The new regulations provide individuals with significantly more rights and powers over how their data is used and consumed.
With less than a year before the GDPR regulations come into place, here are 7 steps your business can take today:
1. Make sure all stakeholders are aware of GDPR
The ICO’s website is a good place to start.
2. Document the data you currently have
You need to ask your business what, where, why and how questions… What personal data (if any) does your business currently hold? Where did it come from? Who is it shared with? How is this personal data processed? Is data printed? And how is the data filed?
3. Ensure you review the lawful basis for processing personal data
You need to identify and justify why you are processing personal data considering the rights of the individual. Individual’s now have greater control, can request what personal data is held and ask for their personal details to be deleted. Your organisation should review how data access requests will be managed.
4. Review how consent is obtained
Review your existing methodology for gaining consent for personal data. How it is sought? Recorded? Managed? What are the ages of individuals? GDPR has tightened the need to obtain consent where personal information has been taken. Consider what your privacy notices currently state and what they need to say to be GDPR compliant. Systems need to be in place to verify ages and obtain the correct level of parental consent for any personal data activity.

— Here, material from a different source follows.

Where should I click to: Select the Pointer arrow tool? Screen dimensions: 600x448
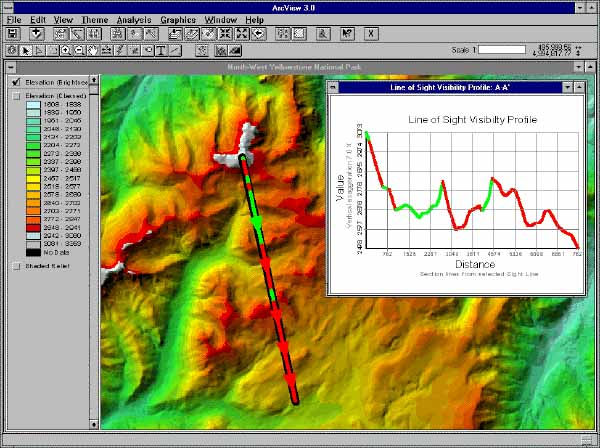(26, 49)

5. Utilise Privacy Impact Assessments
Privacy Impact Assessment are tools that help to identify and reduce the privacy risks of your projects. The core principles can be embedded within existing project and risk management policies.

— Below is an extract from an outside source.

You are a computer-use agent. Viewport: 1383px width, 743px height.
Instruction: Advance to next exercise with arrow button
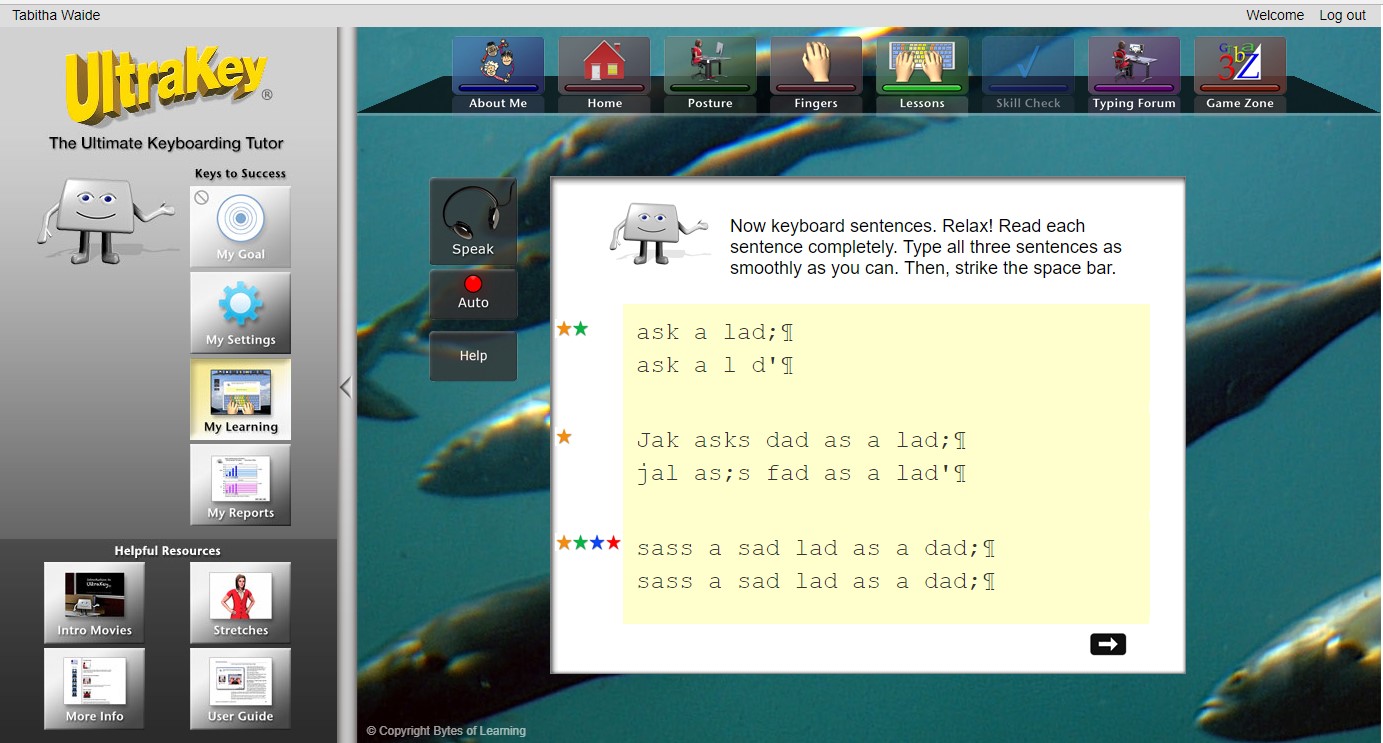tap(1107, 644)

6. Assign a data protection officer to take responsibility for GDPR compliance
Article 37 outlines the requirement to assign a data protection officer: in public authorities; in organisations where the core activities consist of processing operations which require systematic monitoring of data on a large scale; in special categories of data or data relating to criminal convictions or offences. This role should sit within your business’s governance structure.

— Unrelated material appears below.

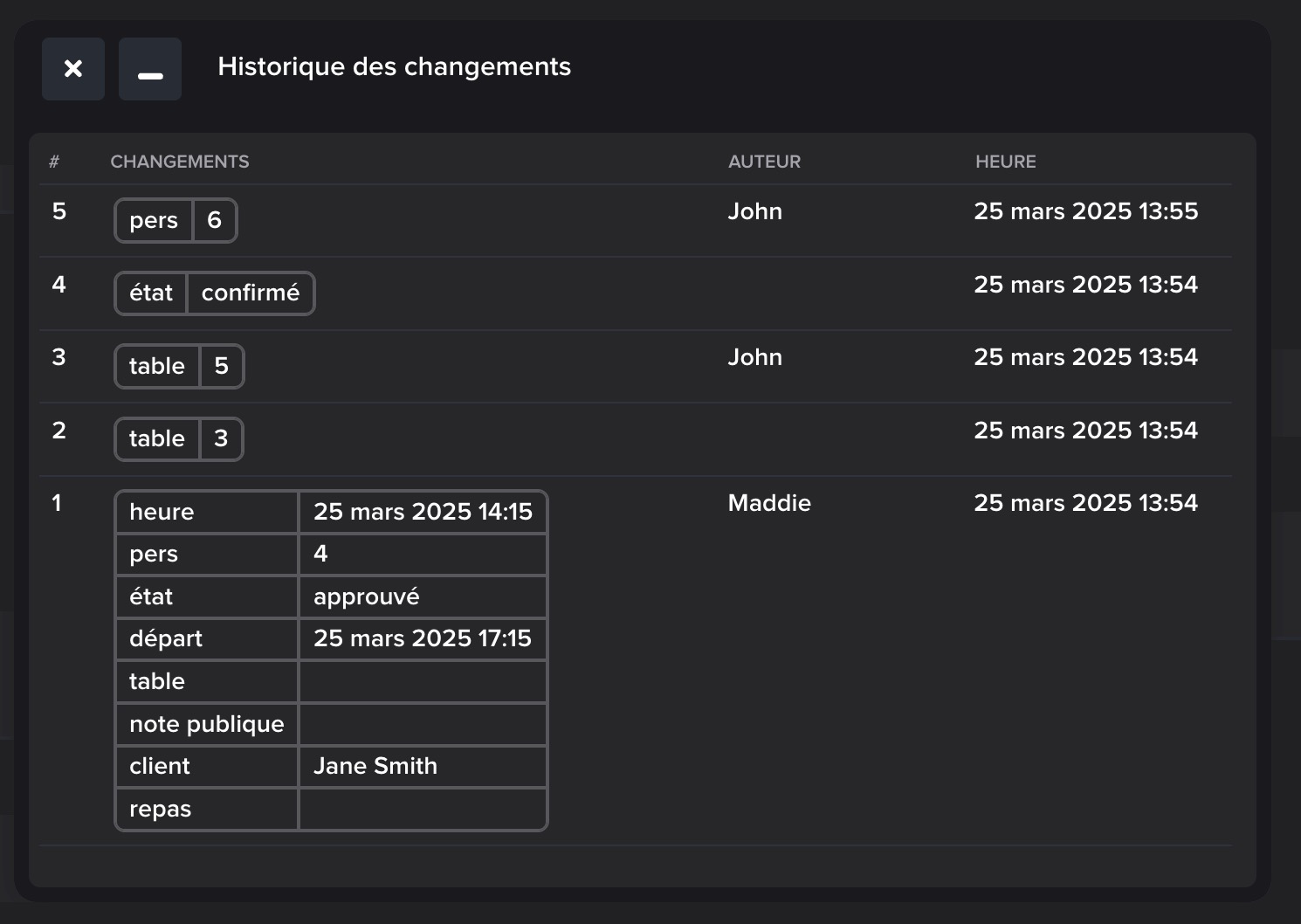Screen dimensions: 1301x924
Task: Minimize the change history panel
Action: click(150, 68)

7. Be ready and able to notify a breach in 72 hours
The GDPR will introduce a duty on all organisations to report certain types of data breach to the relevant supervisory authority and in some cases to the individuals affected. Make sure that staff understand what constitutes a data breach and that this is more than a loss of personal data. Ensure an internal breach reporting procedure is in place to facilitate decision-making to notify the relevant authority.
Even with Brexit the importance of GDPR cannot be overstated. On the 25 May 2018 the UK will still be part of EU and will therefore still be an EU member country. GDPR is now on the horizon. Organisations that do not prepare for the new regulations may face staggering fines that can seriously dent profits. Act today.